*** Begin section ***

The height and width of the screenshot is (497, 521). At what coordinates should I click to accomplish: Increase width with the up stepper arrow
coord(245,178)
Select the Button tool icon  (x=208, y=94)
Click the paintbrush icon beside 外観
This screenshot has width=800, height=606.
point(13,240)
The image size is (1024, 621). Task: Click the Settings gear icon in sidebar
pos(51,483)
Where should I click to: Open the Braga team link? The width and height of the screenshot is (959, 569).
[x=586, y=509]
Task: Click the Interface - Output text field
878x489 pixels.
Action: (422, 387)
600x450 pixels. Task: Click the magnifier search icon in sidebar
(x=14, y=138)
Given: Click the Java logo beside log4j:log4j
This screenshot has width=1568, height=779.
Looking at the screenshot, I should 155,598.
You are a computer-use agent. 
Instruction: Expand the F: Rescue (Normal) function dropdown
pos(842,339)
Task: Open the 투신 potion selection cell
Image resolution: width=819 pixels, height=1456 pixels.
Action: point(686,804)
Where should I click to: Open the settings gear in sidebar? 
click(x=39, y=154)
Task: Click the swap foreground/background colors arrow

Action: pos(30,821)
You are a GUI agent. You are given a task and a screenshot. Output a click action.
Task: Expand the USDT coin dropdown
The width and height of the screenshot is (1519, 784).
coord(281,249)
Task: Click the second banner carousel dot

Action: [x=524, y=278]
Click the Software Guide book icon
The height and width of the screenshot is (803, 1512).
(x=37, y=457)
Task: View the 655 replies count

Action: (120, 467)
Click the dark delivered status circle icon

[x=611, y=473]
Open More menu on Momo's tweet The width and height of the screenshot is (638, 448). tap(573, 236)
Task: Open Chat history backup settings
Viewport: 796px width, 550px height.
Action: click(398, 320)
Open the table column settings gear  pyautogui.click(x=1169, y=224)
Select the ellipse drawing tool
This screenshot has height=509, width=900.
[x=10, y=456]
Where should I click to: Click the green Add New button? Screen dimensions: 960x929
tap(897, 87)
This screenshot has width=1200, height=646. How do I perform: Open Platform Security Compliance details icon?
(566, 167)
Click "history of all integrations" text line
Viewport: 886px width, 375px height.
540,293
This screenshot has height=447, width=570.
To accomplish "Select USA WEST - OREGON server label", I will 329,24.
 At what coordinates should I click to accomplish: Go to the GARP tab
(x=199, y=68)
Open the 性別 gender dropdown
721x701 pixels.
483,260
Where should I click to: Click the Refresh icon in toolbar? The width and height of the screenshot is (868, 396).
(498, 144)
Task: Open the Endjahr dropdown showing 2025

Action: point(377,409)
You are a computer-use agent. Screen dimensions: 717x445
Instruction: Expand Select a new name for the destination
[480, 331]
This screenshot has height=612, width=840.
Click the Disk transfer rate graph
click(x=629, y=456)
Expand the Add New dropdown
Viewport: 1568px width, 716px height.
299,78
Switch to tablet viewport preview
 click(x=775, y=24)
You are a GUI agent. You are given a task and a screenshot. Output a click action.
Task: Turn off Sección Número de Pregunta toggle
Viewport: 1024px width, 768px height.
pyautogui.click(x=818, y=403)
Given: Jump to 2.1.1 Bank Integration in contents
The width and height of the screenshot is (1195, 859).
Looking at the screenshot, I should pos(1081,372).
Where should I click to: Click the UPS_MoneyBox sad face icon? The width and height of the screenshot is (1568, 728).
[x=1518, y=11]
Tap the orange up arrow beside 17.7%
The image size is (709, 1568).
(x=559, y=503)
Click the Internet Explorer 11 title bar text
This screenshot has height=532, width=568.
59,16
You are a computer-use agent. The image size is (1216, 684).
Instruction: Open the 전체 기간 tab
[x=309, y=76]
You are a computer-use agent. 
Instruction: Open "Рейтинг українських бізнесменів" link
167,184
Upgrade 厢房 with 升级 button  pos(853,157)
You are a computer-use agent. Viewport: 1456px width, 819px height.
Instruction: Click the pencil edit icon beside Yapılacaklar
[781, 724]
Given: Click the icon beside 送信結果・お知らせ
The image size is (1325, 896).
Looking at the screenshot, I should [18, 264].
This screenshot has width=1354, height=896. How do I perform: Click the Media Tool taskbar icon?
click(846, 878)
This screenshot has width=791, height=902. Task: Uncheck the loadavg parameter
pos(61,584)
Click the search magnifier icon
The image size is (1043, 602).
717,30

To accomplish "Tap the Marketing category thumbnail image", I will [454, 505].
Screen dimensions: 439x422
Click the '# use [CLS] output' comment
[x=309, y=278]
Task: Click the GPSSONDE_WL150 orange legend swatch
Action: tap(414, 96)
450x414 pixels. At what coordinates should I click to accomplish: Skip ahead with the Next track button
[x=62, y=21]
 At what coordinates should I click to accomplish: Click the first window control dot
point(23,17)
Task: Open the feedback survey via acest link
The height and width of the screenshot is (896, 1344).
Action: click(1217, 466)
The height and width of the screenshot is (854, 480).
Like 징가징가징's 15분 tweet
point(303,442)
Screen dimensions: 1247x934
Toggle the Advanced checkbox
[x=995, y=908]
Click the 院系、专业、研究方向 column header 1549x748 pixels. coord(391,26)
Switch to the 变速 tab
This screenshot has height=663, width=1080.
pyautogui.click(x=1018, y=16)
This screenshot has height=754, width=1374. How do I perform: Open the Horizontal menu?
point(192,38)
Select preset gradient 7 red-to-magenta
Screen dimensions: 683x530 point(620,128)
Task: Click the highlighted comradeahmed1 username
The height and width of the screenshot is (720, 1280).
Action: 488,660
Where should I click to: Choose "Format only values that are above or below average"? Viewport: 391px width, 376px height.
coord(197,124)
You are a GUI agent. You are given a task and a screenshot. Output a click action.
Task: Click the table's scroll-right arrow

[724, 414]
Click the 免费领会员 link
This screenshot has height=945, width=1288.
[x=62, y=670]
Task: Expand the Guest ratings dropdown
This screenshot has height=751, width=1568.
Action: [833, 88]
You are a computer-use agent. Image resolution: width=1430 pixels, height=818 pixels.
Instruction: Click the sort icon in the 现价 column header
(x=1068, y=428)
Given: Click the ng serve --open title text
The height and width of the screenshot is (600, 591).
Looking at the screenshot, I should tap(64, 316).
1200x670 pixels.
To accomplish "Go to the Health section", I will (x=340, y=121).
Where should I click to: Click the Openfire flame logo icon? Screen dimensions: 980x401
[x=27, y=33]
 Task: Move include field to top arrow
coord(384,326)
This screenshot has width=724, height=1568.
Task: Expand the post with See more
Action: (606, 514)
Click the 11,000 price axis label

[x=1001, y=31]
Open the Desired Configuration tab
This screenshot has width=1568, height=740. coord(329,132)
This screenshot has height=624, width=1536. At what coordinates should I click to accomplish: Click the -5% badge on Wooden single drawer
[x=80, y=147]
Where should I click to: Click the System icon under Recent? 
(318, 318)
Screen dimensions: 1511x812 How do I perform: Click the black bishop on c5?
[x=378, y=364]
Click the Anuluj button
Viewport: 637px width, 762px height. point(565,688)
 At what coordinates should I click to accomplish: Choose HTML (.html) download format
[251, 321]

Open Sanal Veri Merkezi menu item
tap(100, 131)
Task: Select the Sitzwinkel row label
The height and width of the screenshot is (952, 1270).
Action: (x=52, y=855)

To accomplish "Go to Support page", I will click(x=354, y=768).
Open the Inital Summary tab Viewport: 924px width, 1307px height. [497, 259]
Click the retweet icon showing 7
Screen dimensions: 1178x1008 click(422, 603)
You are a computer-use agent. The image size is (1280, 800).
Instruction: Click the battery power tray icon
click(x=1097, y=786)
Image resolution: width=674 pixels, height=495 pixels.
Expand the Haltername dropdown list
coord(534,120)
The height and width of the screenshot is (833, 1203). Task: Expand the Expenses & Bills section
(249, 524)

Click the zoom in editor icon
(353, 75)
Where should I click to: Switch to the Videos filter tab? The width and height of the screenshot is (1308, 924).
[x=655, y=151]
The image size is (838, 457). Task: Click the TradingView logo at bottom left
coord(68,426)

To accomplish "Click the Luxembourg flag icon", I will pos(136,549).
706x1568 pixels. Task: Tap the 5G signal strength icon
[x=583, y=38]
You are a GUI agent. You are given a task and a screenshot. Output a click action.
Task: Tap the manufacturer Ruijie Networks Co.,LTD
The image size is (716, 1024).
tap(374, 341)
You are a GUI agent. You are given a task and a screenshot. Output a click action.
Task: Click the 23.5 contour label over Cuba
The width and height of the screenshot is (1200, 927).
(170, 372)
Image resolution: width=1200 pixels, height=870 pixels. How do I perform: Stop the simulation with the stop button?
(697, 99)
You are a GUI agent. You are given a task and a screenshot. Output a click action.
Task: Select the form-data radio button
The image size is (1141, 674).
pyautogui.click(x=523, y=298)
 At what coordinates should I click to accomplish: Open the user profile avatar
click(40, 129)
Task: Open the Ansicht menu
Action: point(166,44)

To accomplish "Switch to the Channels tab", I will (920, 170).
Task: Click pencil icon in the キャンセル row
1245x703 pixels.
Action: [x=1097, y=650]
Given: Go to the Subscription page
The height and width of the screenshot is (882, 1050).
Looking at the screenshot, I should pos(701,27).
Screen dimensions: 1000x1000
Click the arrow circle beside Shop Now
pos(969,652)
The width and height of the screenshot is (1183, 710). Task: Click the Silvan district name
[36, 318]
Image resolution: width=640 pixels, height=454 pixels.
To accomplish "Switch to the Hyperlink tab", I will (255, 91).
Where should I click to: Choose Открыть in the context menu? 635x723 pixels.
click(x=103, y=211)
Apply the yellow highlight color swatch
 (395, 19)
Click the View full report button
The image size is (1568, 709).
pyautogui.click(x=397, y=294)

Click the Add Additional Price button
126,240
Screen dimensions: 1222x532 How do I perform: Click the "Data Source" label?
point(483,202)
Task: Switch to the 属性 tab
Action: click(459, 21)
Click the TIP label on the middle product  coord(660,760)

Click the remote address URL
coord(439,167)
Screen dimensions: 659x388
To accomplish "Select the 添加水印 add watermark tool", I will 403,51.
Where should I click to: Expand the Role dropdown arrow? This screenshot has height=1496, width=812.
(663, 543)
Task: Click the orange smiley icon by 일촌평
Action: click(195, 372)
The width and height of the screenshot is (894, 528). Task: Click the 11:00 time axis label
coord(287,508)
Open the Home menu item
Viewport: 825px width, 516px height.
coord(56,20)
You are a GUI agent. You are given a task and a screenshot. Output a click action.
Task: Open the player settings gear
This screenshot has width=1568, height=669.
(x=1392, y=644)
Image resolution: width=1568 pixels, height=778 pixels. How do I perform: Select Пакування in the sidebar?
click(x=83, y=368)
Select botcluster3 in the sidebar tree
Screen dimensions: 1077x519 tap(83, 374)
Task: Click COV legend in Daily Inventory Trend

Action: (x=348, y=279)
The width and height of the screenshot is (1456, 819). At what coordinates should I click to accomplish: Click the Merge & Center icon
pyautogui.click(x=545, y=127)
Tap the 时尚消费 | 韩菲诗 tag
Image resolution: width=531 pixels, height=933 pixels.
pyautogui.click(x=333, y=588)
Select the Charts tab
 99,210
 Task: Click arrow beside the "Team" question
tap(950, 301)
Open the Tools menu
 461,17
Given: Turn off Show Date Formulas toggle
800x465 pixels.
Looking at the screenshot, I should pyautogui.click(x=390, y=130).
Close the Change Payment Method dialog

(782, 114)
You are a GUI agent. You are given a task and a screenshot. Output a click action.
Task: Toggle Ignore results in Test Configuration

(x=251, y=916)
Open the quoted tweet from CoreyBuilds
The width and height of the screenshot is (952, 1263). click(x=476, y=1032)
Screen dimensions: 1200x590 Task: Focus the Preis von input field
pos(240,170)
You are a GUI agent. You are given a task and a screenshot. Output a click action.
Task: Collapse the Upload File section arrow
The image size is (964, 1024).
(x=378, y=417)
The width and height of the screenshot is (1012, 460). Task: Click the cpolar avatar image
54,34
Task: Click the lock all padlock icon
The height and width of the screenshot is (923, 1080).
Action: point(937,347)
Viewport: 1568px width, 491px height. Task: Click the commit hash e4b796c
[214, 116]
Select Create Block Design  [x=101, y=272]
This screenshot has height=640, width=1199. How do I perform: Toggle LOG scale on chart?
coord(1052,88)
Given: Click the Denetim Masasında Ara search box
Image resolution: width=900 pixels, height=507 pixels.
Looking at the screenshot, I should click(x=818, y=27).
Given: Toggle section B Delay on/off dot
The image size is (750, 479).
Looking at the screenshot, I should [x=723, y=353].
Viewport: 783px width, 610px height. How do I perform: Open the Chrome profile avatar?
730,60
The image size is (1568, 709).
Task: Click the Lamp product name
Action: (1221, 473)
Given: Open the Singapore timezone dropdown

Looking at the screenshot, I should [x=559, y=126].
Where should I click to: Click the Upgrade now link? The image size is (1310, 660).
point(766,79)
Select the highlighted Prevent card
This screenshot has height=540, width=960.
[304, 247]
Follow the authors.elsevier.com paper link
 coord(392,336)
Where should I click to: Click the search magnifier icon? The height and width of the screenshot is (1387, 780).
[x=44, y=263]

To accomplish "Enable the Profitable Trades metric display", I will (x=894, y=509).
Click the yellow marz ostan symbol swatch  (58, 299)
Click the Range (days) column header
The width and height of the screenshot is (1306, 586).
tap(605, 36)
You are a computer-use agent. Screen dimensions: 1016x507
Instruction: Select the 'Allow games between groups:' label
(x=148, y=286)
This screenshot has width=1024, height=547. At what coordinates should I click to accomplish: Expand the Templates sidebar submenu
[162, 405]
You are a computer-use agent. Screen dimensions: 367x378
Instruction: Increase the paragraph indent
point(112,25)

*** End section ***

*Directions:* Restate word for word the entries above, starting at the line with "You are a computer-use agent. Screen dimensions: 717x445" and ending at the line with "Upgrade 厢房 with", inclusive, and no others.

*Answer to the exercise:*
You are a computer-use agent. Screen dimensions: 717x445
Instruction: Expand Select a new name for the destination
[480, 331]
This screenshot has height=612, width=840.
Click the Disk transfer rate graph
click(x=629, y=456)
Expand the Add New dropdown
Viewport: 1568px width, 716px height.
299,78
Switch to tablet viewport preview
 click(x=775, y=24)
You are a GUI agent. You are given a task and a screenshot. Output a click action.
Task: Turn off Sección Número de Pregunta toggle
Viewport: 1024px width, 768px height.
pyautogui.click(x=818, y=403)
Given: Jump to 2.1.1 Bank Integration in contents
The width and height of the screenshot is (1195, 859).
Looking at the screenshot, I should pos(1081,372).
Where should I click to: Click the UPS_MoneyBox sad face icon? The width and height of the screenshot is (1568, 728).
[x=1518, y=11]
Tap the orange up arrow beside 17.7%
The image size is (709, 1568).
(x=559, y=503)
Click the Internet Explorer 11 title bar text
This screenshot has height=532, width=568.
59,16
You are a computer-use agent. The image size is (1216, 684).
Instruction: Open the 전체 기간 tab
[x=309, y=76]
You are a computer-use agent. 
Instruction: Open "Рейтинг українських бізнесменів" link
167,184
Upgrade 厢房 with 升级 button  pos(853,157)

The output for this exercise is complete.